Over 950,000 Americans die each year from cardiovascular disease. Since February is National Heart Month, Veterans Memorial Hospital provides the following facts and tips on heart health:

- 250,000 people die within one hour of onset of a heart attack.
- 60-70% of those individuals are male.
- Heart disease is the number-one killer of American women and men.
- 75-80% of arrests happen in the home.
- Bystander CPR does improve the outcome once someone has arrested.
- Traditional CPR courses are not reaching those who live with high-risk populations.
- Rapid defibrillation is the most important treatment for victims.
- For every minute delay in defibrillation there is a 10% loss for chance of survival.
- In the case of heart attack, “Time is Muscle.”
- In the case of stroke, “Time is Brain Tissue.”
- Older women who have heart attacks are twice as likely as men to die in a few weeks. Each year about 20,000 women under age 65 die of heart attack. Over three percent are under age 55. About half of all women over age 55 have high blood pressure.
- One in five Americans has high blood pressure.
- In 2001, more than 130 million adult Americans were overweight or obese (65.4% of the adult population.)
- Cardiovascular disease is the number-one killer in the United States. The disease continues to devastate women as it accounts for one in five women’s deaths.
- Stroke is the third leading cause of death in the United States.

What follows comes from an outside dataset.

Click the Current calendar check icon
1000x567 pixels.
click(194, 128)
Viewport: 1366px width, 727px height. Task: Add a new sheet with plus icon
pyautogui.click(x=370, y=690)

Heart Attack Warning Signs:

- Pressure, fullness, discomfort or squeezing in the center of the chest.
- Pain may last for a few minutes or may go away and come back; it may go to the shoulders, neck and/or arms.
- The victim may sweat, feel faint, sick to their stomach or short of breath.

Stroke Warning Signs:

- Sudden weakness in an arm, hand or leg.
- Loss of feeling in one side of the face or body.
- Diminished eyesight in one eye.
- Difficulty talking.
- Feeling dizzy or experiencing a loss of balance and the worst headache one has ever had.